Trump kept secret his positive COVID test in 2020 and endangered others
President Donald Trump willfully deceived the American people about the pandemic, the gravest public health catastrophe in a century. He knew the coronavirus was highly transmissible early on, but concealed it. He wrongly claimed that rising case numbers resulted from more diagnostic testing. He made a false assertion that doctors were inflating the death toll from covid-19 to “get more money.” There were so many other deceptions.
Now we learn he was hiding one more big and dangerous secret. Three days before a presidential debate, Trump knew but did not say he had tested positive for the coronavirus. Instead, he carried on his campaign and presidential schedule, endangering all those with whom he came in contact.
The disclosure is in a new book by Trump’s then-chief of staff, Mark Meadows. According to the Guardian newspaper’s summary of the book and multiple former Trump aides, as reported by The Post, Trump tested positive just before departing for a campaign event in Pennsylvania on Sept. 26, six days before he was hospitalized at Walter Reed National Military Medical Center for covid-19. The White House decided to retest Trump’s sample using Abbott’s rapid antigen test, Binax, which produced a negative result. A spokesman for Meadows said the first test was a false positive, but what kind of test was carried out initially has not been disclosed. Trump called Meadows’s claim “Fake News.”

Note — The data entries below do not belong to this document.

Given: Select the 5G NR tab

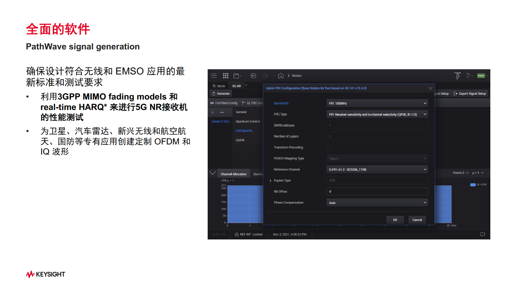Looking at the screenshot, I should pyautogui.click(x=236, y=86).
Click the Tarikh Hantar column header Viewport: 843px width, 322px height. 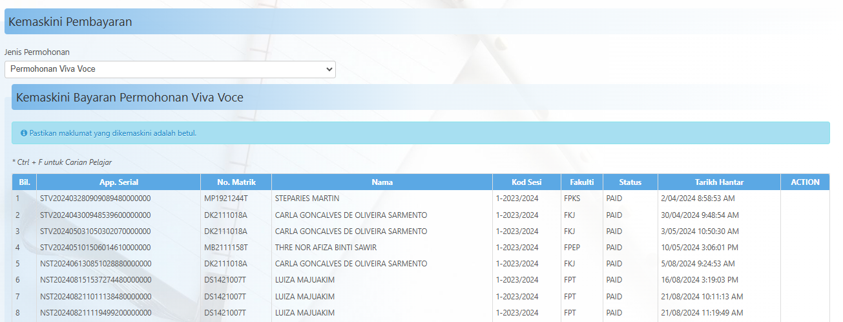point(719,182)
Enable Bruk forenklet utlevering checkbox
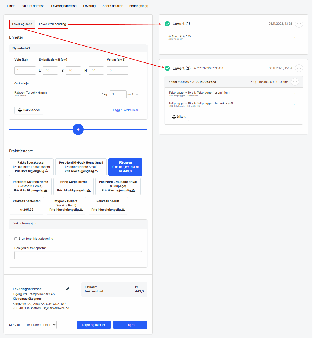 click(16, 239)
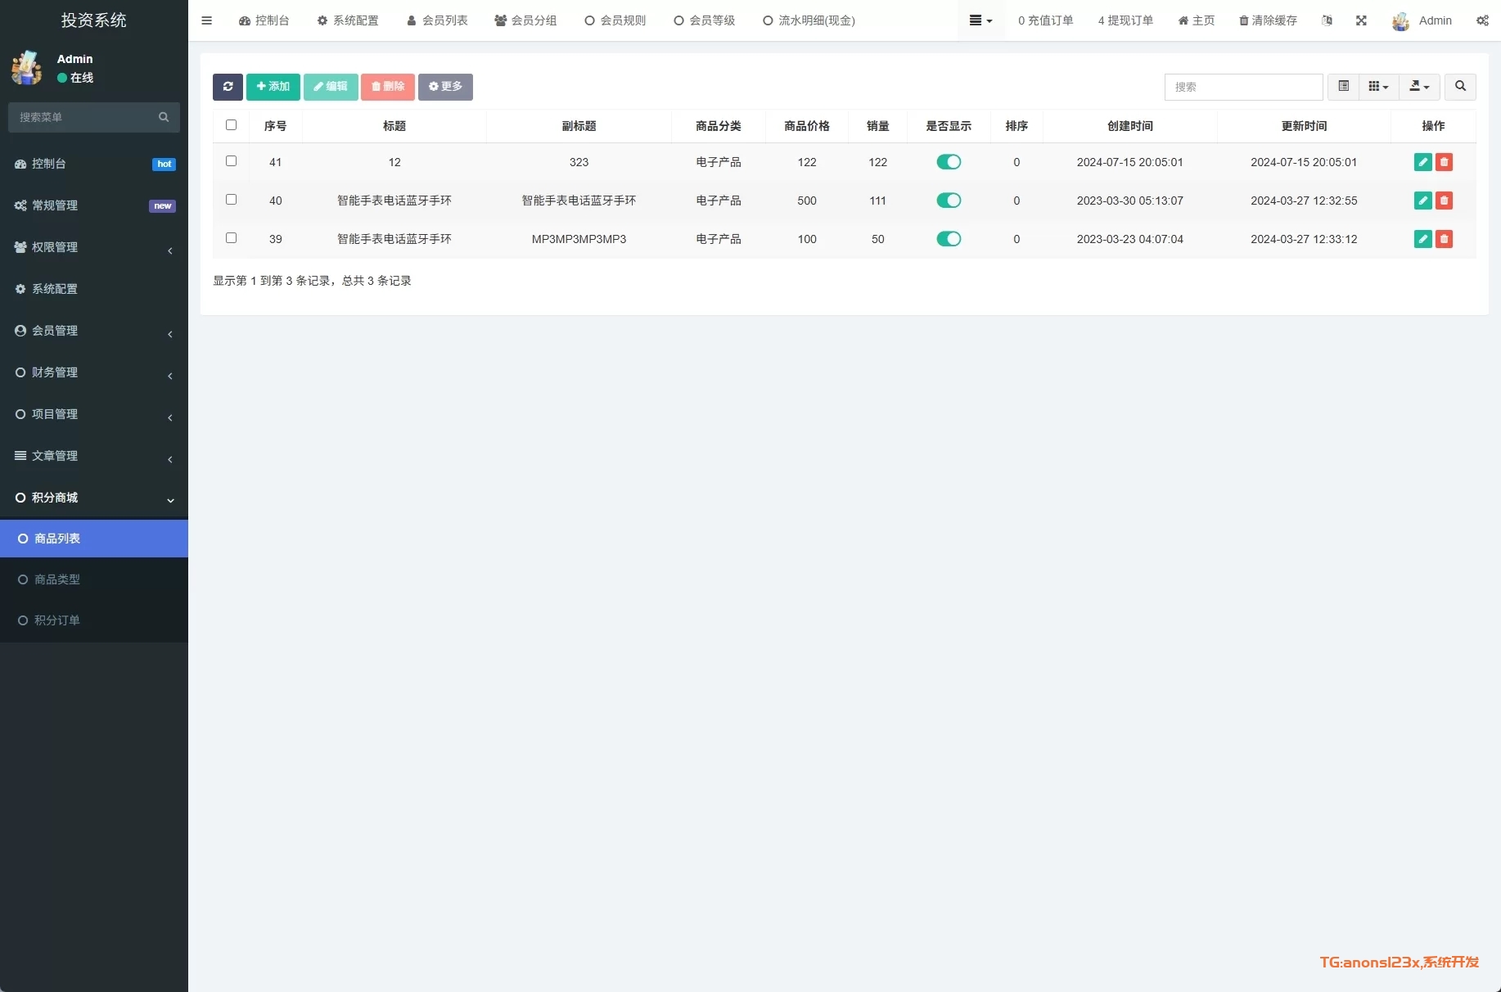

Meadows wrote that he “instructed everyone” in Trump’s immediate circle “to treat him as if he were positive.” If Trump even thought it possible he might be positive - and he should have - he had a clear obligation to tell those around him, not to mention the American people who have an interest in his health as chief executive. But Meadows wrote that after the second test Trump thought he had “full permission to press on as if nothing had happened.” At least six people who had close interactions with him starting Sept. 26 later tested positive, including first lady Melania Trump.
It is not known exactly when the first test was done, but on Sept. 26, Trump hosted a Rose Garden ceremony for his nominee to the Supreme Court,
Amy Coney Barrett, including a largely maskless indoor reception. On Sept. 27, Trump attended a White House event with Gold Star families, later noting they often wanted to embrace him, and suggesting that one of them may have infected him. On Sept. 29, Trump faced off against Democratic nominee Joe Biden in a debate at the Health Education Campus of Case Western Reserve University and Cleveland Clinic, which had relied on a honor system that both candidates and their teams had tested negative. Trump appears to have abused their trust, and potentially endangered Biden, moderator Chris Wallace and others. Trump announced that he had tested positive on Twitter at 1 a.m. on Oct. 2 and was hospitalized later that day.
When recovering from covid, Trump reportedly said he wanted to emerge from the hospital wearing a Superman Tshirt. Perfect: a big “S” for superspreader.